As he then walked up the grand alley, his face and his whole form

assumed a very different appearance. The mild friendliness had vanished

from his features, pride and dignity were now expressed by them, and

his tall, erect form had in it something noble and imposing; it was no

longer the stooping form of age, but only that of a somewhat elderly

hero. The brother Clement had been transformed into the prince of the

Church, who was about to receive his vassals.

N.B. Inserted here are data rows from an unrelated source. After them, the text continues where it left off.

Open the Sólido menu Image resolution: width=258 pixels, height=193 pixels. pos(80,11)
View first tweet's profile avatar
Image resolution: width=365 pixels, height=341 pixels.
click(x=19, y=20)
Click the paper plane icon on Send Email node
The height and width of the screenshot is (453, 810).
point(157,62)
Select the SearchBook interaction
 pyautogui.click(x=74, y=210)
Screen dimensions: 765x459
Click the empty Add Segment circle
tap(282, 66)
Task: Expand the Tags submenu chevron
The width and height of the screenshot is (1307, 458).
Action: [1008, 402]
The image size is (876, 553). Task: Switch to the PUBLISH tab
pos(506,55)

They now saw a tall, manly form hastening down the alley directly toward

the pope.

"Who is it?" asked Ganganelli, half turning toward Lorenzo, who was

following him.

"It is Juan Angelo Braschi, the former treasurer, to whom you yesterday

sent the cardinal's hat."

"Ah, the beautiful Braschi," sadly murmured Ganganelli. "The beloved of

the favorite of my nephew, of the Cardinal Rezzonico. Ah, how bad the

world is!"

In fact, he whom Ganganelli called the "beautiful" Braschi, well

deserved that epithet. No nobler or more plastic beauty was to be

seen; no face that more reminded one of the divine beauty of ancient

sculpture, no form that could be called a better counterfeit of the

Belvedere Apollo. And it was this beauty which liberal Nature had

imparted to him as its noblest gift, which helped Juan Angelo Braschi,

the son of a poor nobleman of Cesara, to his good fortune, his highest

offices and dignities. Not for his merits, but solely for his beauty,

did the women bestow upon him their love; and as among these women there

were some who exercised an important influence upon powerful cardinals,

Braschi had quickly mounted from step to step, crowding aside those who

had nothing but their merits and services to speak for them.